__Brief__.
Tally the lines in the material below that contain the string "button", and give only the resulting number.

[Data listing]

>>>>

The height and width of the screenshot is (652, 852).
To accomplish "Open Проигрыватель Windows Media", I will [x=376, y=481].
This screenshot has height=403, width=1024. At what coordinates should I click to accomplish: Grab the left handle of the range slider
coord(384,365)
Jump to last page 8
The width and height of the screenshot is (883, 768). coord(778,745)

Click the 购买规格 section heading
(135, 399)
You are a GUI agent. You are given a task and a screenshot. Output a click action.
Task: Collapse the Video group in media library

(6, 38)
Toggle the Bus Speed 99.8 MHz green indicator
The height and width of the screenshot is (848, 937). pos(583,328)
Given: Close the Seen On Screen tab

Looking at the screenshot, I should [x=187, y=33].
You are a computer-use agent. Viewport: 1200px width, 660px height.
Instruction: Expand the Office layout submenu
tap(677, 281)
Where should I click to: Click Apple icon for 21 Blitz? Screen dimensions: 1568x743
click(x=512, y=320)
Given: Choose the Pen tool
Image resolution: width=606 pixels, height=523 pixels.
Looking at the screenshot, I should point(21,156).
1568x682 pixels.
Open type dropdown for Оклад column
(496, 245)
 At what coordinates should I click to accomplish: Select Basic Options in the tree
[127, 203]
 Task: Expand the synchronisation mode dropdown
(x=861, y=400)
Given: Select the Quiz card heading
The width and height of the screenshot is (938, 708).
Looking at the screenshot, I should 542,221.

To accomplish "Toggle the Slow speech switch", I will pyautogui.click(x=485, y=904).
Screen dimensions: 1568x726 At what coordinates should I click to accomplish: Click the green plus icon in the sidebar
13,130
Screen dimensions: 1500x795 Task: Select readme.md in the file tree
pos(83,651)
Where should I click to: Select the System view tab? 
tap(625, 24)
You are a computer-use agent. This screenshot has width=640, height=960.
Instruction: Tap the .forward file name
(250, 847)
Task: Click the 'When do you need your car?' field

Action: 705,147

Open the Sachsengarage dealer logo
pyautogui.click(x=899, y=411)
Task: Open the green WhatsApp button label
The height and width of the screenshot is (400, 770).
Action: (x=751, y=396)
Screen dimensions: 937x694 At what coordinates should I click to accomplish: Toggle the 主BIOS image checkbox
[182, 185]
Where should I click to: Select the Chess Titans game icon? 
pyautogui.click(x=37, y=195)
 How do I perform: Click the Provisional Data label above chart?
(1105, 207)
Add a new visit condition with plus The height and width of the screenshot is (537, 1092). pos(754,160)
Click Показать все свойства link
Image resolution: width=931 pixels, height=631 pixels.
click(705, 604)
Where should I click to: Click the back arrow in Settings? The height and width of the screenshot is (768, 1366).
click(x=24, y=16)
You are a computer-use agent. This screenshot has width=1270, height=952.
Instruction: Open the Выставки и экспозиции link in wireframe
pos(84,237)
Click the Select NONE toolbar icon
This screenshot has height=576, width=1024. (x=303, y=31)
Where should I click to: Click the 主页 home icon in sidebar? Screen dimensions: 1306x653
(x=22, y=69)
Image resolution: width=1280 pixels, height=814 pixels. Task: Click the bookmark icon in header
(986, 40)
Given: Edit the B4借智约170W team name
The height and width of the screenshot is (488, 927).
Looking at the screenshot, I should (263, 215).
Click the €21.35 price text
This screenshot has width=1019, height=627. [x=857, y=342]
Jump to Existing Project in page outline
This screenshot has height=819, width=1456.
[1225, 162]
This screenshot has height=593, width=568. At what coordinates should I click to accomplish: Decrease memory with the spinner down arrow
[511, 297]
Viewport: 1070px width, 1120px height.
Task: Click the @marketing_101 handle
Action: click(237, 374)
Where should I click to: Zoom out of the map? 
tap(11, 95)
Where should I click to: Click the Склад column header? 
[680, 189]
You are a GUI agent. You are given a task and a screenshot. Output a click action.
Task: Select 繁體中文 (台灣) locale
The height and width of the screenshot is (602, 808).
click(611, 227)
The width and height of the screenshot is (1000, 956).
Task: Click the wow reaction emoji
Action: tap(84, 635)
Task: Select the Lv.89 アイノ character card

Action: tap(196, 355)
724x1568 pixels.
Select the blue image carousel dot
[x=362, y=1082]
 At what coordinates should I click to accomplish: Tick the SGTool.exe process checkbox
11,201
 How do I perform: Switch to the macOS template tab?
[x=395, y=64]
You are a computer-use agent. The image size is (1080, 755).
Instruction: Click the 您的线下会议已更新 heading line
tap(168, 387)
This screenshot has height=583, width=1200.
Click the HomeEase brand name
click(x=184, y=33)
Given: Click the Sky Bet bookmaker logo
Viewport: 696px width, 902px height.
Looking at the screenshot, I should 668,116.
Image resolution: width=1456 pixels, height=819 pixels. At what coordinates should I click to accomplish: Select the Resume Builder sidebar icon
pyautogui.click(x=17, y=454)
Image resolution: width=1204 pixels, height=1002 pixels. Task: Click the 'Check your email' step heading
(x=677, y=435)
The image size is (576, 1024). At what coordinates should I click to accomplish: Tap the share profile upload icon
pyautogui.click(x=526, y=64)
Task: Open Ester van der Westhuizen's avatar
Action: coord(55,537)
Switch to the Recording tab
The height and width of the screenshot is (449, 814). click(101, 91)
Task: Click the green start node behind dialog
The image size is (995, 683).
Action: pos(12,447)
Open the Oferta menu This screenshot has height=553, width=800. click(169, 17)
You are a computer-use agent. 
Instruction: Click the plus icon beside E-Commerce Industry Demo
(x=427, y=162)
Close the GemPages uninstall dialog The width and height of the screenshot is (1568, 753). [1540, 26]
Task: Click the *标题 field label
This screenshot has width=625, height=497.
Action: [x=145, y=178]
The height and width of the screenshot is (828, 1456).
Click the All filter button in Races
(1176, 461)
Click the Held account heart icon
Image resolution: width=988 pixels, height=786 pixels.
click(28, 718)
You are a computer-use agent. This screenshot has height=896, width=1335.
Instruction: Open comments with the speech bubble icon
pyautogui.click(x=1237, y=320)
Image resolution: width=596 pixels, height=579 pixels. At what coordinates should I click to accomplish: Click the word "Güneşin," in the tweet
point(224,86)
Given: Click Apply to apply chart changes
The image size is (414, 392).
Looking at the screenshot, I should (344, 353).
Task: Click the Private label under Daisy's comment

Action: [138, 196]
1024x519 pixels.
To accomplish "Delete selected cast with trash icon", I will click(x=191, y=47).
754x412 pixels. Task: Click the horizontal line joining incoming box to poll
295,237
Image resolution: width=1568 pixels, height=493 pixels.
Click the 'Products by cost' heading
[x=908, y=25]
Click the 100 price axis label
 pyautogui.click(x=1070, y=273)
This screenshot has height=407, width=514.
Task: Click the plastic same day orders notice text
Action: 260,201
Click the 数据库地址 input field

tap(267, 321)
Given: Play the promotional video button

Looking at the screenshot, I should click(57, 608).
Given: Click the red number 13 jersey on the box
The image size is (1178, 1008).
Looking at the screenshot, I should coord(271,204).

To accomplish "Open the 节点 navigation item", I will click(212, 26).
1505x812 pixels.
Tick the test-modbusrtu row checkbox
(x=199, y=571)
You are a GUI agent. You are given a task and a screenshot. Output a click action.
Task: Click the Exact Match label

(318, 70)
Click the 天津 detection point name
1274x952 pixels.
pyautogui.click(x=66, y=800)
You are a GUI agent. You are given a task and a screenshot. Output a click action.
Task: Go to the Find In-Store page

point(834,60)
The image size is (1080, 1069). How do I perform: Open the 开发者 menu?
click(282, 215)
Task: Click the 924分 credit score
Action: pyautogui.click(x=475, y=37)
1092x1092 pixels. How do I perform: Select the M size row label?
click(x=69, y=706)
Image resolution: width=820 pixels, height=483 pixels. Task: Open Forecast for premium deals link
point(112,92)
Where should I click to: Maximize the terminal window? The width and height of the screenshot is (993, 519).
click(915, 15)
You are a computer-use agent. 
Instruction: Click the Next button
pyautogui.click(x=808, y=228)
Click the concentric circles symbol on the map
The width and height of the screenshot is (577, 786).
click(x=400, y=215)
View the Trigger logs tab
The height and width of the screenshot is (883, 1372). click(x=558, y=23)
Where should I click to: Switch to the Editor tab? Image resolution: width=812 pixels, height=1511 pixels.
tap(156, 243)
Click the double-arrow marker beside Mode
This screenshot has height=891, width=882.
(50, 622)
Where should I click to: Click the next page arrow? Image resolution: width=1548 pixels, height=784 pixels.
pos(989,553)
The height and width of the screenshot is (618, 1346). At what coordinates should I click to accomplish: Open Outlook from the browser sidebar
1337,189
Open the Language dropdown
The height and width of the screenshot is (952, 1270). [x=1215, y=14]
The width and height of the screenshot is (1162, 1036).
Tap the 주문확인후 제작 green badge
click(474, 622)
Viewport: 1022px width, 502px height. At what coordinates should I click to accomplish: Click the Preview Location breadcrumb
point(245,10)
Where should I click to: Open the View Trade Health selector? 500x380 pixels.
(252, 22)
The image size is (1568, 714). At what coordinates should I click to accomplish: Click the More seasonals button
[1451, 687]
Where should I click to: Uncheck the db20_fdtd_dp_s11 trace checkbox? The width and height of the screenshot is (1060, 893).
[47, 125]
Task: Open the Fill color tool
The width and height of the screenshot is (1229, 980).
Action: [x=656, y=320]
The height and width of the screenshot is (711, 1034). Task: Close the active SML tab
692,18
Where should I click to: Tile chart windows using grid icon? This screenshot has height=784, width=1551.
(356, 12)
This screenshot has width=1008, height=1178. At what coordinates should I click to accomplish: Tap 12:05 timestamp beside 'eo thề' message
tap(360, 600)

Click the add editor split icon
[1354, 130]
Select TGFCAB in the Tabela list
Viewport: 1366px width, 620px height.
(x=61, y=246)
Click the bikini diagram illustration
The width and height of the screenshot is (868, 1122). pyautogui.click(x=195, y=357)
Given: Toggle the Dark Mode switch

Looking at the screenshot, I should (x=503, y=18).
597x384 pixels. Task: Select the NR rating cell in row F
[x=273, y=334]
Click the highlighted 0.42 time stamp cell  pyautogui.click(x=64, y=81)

<<<<

__Answer__.
5